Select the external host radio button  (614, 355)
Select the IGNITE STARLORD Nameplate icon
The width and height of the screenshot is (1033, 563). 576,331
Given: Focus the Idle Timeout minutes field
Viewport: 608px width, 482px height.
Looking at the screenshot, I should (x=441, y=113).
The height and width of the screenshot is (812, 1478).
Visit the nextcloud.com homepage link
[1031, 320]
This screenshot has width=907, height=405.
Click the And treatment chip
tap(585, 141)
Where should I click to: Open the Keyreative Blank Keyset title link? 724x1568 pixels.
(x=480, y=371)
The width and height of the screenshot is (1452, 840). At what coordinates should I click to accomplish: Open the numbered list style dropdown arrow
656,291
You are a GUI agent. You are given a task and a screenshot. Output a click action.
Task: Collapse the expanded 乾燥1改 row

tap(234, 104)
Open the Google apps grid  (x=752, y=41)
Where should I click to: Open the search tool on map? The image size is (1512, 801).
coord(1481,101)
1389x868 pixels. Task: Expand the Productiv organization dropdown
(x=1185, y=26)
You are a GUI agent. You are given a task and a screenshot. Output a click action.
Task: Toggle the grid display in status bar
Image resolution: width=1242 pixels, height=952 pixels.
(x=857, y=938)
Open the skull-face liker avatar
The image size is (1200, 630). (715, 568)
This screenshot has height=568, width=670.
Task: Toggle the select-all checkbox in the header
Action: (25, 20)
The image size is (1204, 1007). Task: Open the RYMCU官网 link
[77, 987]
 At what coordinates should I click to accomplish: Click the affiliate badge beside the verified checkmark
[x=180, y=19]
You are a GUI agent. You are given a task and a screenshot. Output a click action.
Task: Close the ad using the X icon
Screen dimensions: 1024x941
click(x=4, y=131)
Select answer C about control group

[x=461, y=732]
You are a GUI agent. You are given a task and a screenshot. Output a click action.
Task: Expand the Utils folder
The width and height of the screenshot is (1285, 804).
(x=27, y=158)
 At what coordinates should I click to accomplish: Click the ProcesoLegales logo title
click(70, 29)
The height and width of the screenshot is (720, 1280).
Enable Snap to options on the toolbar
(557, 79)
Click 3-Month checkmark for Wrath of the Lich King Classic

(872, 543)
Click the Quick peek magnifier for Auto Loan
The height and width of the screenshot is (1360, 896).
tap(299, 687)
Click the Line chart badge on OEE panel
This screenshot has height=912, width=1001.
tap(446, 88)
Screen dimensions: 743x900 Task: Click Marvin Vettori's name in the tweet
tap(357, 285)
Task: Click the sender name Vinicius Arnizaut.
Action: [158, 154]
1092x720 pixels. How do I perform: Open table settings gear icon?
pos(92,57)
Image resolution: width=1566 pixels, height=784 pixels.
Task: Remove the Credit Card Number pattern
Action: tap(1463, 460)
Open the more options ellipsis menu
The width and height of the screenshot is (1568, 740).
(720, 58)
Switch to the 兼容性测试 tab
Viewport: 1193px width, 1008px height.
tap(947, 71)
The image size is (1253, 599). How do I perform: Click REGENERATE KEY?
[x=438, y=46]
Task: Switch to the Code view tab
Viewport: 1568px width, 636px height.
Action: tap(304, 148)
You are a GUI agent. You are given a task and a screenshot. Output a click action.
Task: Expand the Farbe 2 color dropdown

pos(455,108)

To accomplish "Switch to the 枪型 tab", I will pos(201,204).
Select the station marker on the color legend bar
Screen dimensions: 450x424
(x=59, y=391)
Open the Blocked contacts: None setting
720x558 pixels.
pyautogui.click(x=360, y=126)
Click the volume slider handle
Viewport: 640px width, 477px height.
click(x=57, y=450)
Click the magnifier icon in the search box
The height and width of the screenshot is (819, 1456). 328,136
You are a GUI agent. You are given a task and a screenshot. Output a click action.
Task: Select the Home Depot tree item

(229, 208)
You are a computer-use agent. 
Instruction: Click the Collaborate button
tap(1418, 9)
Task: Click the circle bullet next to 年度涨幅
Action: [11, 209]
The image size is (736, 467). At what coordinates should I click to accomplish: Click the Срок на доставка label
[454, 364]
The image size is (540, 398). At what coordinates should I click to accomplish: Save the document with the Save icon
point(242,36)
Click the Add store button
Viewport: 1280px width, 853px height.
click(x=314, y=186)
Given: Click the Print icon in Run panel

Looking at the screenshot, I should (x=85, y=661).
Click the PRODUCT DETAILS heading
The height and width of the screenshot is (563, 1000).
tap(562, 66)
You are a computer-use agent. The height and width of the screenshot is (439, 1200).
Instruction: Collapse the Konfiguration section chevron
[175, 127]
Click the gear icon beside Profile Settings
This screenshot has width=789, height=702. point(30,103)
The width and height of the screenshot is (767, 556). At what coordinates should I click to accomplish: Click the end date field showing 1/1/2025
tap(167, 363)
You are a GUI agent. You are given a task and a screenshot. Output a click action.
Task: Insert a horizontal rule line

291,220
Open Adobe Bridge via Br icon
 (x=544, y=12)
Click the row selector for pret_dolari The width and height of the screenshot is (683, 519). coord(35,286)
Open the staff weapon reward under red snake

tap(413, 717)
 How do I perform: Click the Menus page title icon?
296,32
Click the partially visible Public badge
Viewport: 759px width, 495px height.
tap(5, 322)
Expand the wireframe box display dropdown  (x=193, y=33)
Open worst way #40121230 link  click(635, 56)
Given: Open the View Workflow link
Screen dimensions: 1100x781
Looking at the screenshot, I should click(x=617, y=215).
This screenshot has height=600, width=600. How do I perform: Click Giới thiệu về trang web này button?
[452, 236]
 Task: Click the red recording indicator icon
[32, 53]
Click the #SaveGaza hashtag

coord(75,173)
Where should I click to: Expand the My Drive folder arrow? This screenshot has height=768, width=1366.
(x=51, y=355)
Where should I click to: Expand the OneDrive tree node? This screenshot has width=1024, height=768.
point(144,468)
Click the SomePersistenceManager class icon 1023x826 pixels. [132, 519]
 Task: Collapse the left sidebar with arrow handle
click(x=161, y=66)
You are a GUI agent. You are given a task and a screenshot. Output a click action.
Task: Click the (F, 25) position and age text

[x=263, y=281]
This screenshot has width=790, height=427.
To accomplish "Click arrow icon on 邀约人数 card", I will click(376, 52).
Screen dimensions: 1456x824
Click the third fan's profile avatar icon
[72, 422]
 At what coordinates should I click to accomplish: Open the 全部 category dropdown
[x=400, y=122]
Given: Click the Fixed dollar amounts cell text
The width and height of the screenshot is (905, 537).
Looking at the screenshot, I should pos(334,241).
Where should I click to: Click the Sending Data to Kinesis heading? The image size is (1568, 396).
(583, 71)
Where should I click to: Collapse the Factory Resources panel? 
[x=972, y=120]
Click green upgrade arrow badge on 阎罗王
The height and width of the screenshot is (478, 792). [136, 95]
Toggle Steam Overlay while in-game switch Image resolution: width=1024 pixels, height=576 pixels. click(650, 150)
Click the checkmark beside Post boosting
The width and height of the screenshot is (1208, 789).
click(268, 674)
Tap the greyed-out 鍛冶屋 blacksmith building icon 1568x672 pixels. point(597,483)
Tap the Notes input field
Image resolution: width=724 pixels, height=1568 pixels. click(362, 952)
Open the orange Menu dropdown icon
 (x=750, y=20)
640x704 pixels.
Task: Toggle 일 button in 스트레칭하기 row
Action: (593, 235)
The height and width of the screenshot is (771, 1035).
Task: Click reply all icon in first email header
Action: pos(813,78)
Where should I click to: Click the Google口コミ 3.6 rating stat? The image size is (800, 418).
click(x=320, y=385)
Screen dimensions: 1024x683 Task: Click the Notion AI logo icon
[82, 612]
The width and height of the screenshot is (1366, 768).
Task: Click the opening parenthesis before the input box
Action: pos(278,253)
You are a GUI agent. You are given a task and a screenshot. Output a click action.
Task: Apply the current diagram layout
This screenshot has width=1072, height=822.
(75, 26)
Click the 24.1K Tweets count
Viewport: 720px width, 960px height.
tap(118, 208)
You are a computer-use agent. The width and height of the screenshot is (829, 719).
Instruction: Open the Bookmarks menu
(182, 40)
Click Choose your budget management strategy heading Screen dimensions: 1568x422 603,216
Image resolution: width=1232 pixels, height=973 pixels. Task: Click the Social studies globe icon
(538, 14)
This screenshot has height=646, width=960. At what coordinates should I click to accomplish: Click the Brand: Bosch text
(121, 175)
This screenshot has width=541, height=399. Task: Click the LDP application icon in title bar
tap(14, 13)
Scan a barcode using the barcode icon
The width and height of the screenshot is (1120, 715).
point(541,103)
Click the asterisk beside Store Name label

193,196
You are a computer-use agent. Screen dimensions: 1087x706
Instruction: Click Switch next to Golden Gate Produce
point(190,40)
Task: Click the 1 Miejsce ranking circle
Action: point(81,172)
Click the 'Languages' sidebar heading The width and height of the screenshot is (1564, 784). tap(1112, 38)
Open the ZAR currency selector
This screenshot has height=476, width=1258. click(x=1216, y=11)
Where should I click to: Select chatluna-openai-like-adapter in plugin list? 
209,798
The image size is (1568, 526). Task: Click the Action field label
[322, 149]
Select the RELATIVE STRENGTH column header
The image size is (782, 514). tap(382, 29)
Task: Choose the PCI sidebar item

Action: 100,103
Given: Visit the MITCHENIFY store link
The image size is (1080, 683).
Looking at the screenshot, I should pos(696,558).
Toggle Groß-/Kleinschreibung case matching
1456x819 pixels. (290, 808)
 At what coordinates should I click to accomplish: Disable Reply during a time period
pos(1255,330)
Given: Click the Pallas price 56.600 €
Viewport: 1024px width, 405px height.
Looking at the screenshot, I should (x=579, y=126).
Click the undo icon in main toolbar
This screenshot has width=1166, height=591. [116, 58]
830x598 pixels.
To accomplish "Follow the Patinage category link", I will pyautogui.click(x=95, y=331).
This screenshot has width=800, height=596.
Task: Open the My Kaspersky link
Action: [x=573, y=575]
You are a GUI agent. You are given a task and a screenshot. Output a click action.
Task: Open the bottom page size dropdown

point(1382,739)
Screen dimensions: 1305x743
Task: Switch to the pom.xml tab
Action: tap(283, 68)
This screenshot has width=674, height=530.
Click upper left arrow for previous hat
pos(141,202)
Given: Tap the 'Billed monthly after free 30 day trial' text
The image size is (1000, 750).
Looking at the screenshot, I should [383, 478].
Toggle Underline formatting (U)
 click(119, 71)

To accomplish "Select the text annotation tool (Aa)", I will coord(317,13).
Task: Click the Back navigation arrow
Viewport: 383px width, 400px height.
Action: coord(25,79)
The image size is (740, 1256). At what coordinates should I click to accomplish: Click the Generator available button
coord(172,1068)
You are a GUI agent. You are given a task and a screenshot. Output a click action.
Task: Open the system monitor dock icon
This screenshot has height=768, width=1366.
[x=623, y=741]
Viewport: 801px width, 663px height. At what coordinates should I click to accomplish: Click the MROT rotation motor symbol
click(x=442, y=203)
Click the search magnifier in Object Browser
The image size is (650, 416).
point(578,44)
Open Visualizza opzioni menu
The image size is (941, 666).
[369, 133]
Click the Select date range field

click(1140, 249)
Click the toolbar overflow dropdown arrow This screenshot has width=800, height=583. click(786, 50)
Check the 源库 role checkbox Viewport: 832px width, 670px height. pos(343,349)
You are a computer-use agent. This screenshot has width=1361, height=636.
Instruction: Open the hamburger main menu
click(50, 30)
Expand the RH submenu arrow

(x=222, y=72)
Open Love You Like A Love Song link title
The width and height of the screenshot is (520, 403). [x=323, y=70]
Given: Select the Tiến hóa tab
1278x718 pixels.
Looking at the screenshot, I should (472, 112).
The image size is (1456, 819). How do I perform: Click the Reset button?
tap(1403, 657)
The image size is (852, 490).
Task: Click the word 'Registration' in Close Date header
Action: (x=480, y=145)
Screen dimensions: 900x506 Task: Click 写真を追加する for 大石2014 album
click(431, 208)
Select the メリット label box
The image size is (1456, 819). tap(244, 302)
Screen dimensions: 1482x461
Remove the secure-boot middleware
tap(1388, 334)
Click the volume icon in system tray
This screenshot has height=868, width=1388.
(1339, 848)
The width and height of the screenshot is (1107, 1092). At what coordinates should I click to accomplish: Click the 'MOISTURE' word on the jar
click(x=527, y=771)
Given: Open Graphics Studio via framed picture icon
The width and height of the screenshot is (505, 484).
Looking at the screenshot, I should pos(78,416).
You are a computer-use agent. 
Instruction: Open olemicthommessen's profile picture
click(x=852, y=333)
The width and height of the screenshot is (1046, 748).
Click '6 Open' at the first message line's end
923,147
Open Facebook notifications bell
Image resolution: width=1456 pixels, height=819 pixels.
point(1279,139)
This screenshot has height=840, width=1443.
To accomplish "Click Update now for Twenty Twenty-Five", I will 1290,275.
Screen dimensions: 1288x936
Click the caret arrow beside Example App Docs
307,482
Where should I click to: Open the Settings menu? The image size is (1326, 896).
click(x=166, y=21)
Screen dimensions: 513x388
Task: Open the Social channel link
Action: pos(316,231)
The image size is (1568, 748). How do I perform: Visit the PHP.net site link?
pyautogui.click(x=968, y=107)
————————
→ **Task description**:
Quote the stretch from the line containing "Click the Select date range field" through the line containing "The image size is (1456, 819). tap(244, 302)", both included.

→ **Result**:
Click the Select date range field

click(1140, 249)
Click the toolbar overflow dropdown arrow This screenshot has width=800, height=583. click(786, 50)
Check the 源库 role checkbox Viewport: 832px width, 670px height. pos(343,349)
You are a computer-use agent. This screenshot has width=1361, height=636.
Instruction: Open the hamburger main menu
click(50, 30)
Expand the RH submenu arrow

(x=222, y=72)
Open Love You Like A Love Song link title
The width and height of the screenshot is (520, 403). [x=323, y=70]
Given: Select the Tiến hóa tab
1278x718 pixels.
Looking at the screenshot, I should (472, 112).
The image size is (1456, 819). How do I perform: Click the Reset button?
tap(1403, 657)
The image size is (852, 490).
Task: Click the word 'Registration' in Close Date header
Action: (x=480, y=145)
Screen dimensions: 900x506 Task: Click 写真を追加する for 大石2014 album
click(431, 208)
Select the メリット label box
The image size is (1456, 819). tap(244, 302)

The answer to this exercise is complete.